The Decline and End of the Practice
By the late 1700s, attitudes were shifting. Enlightenment thinkers condemned castration as barbaric. The rise of the tenor as a heroic voice in opera, championed by composers like Rossini and later Verdi, gave audiences a new ideal of the male singer. Napoleon’s conquests across Italy brought laws explicitly banning the practice in several regions. The unification of Italy in the 1860s further marginalized it.
The last known castrati sang in the Sistine Chapel choir, where they had been a fixture for centuries. Pope Pius X formally banned castrati from the papal chapel in 1903, ending the tradition’s final institutional home.
The Only Recorded Castrato Voice
Alessandro Moreschi, the last known castrato, made a series of recordings between 1902 and 1904 for the Gramophone & Typewriter Company of London. He was in his mid-forties at the time, well past his vocal prime, and the recording technology was primitive. Still, these 17 tracks are the only audio evidence of what a castrato actually sounded like.

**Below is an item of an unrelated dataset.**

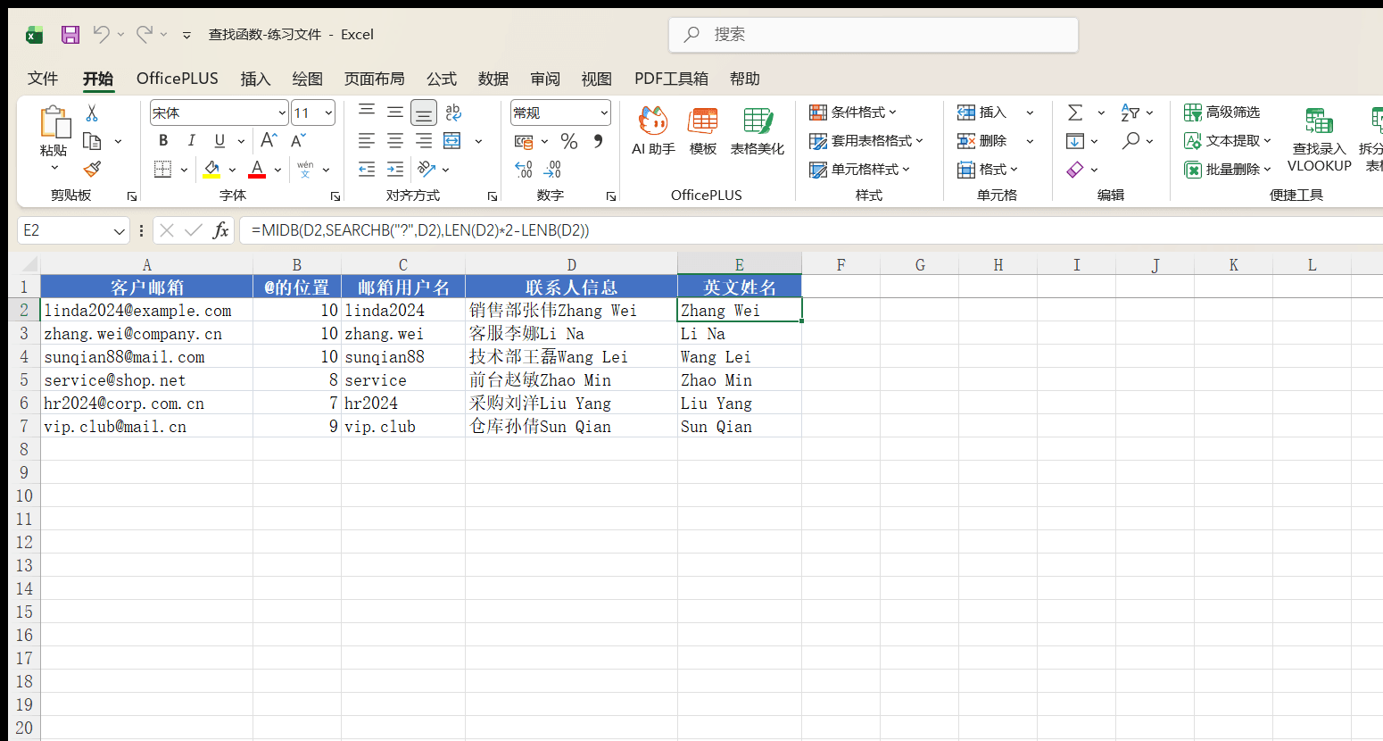
Task: Select the Format Painter brush icon
Action: pos(92,169)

The recordings are strange to modern ears. Nicholas Clapton, who curated a castrati exhibit at the Handel House Museum in London, described Moreschi’s voice as “Pavarotti on helium.” The sound is high and powerful but filtered through the exaggerated, melodramatic singing style popular in early 1900s Italy, which makes it harder to separate the voice itself from the performance conventions of the era. Moreschi’s singing almost certainly does not represent the best of what castrati could do. Farinelli and the great 18th-century castrati trained from childhood in a tradition of vocal virtuosity that had largely disappeared by Moreschi’s time. But his recordings remain the closest anyone will ever come to hearing the real thing.

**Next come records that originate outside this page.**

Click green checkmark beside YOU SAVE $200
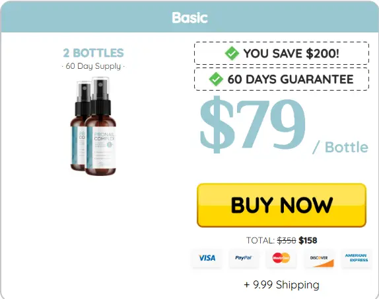The width and height of the screenshot is (379, 299). click(232, 54)
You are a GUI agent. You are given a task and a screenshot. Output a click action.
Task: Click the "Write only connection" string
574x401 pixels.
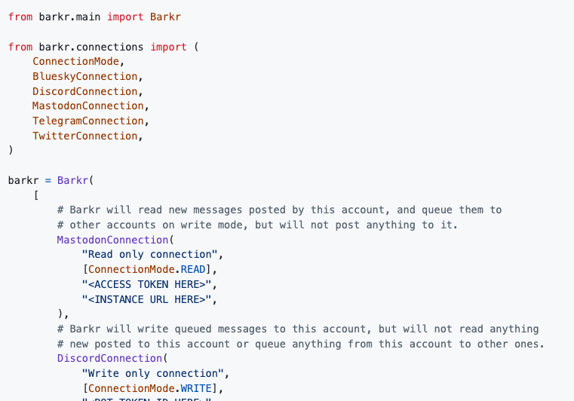[x=152, y=373]
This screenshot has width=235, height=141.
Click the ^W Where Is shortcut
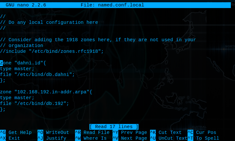[91, 138]

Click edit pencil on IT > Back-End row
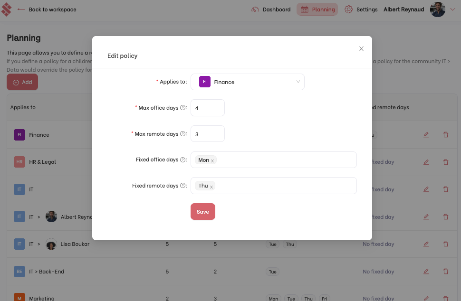point(426,272)
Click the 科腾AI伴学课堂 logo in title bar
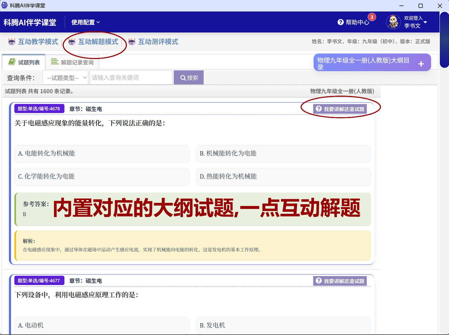The image size is (449, 335). pyautogui.click(x=4, y=5)
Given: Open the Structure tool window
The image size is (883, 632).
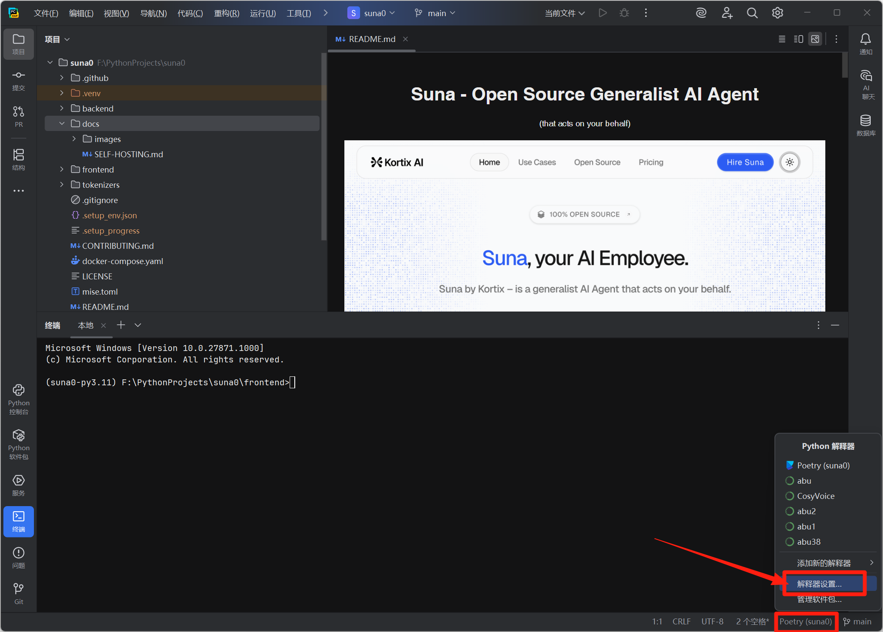Looking at the screenshot, I should pyautogui.click(x=18, y=159).
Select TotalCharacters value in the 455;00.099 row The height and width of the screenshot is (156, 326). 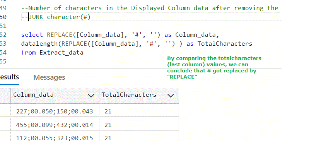coord(108,125)
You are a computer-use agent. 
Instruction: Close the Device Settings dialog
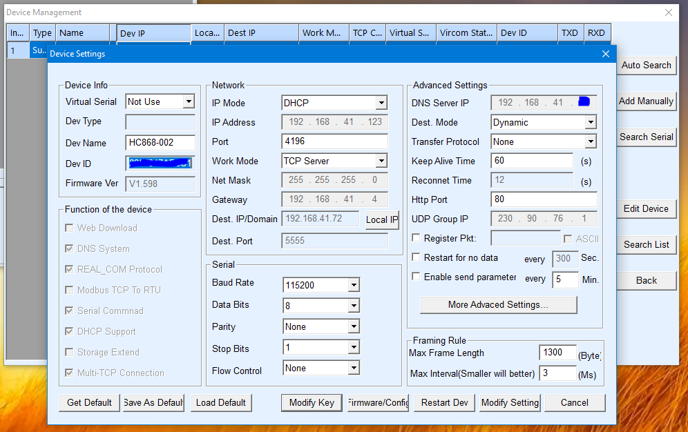(605, 54)
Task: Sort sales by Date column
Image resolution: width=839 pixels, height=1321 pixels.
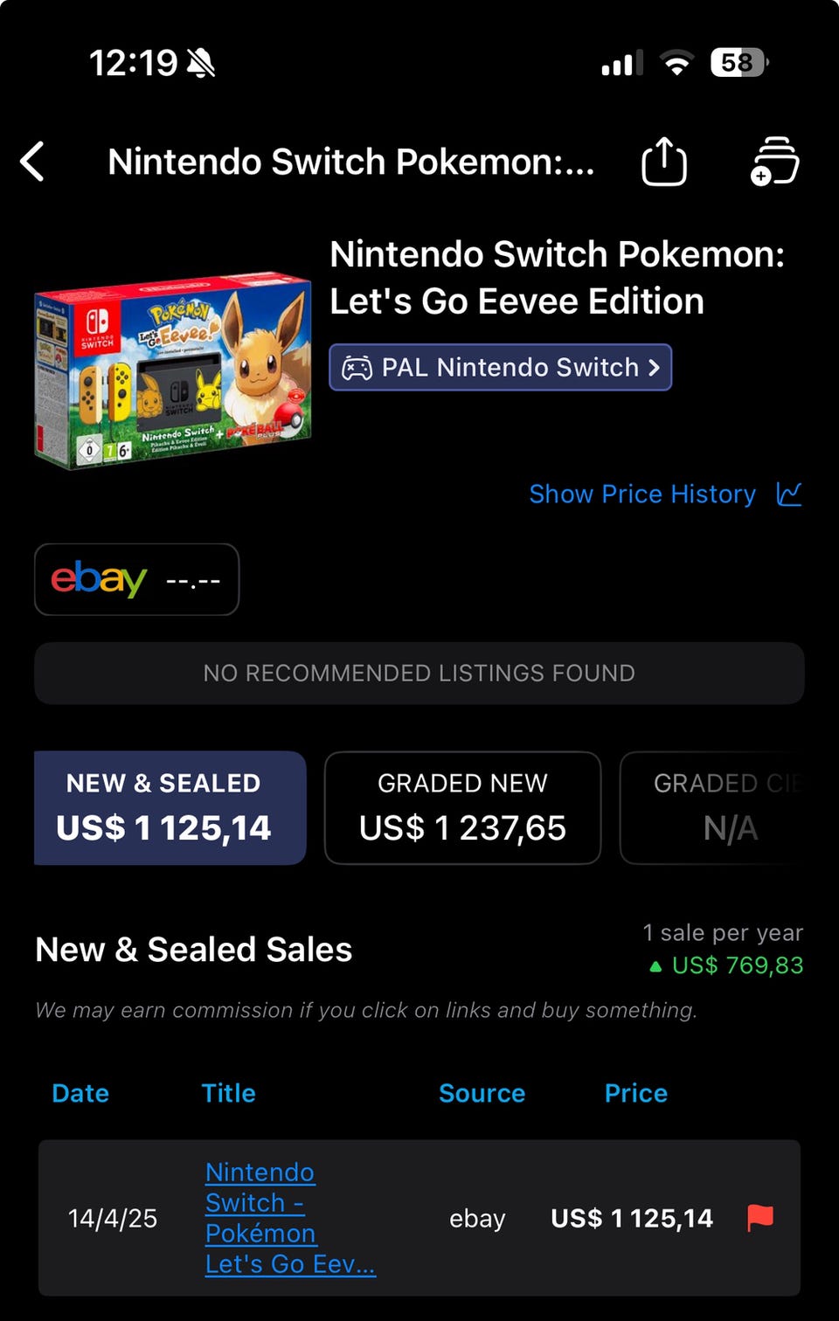Action: tap(80, 1093)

Castrato Roles in Modern Performance
Operas originally written for castrati are still widely performed, but the roles now go to other voice types. Countertenors, adult men who sing in a trained falsetto, are the most common substitutes and have become increasingly prominent since the mid-20th century. Mezzo-sopranos and contraltos also frequently take these parts, a tradition that goes back to the 1800s. In some productions, soprano women perform the roles.
None of these alternatives fully recreate the castrato sound. A countertenor uses falsetto, which engages the vocal cords differently and produces a lighter, breathier tone than the full-voiced chest power castrati were known for. A mezzo-soprano has the range but not the male resonating chambers. The castrato voice was, by its nature, unreproducible without the physical transformation that created it.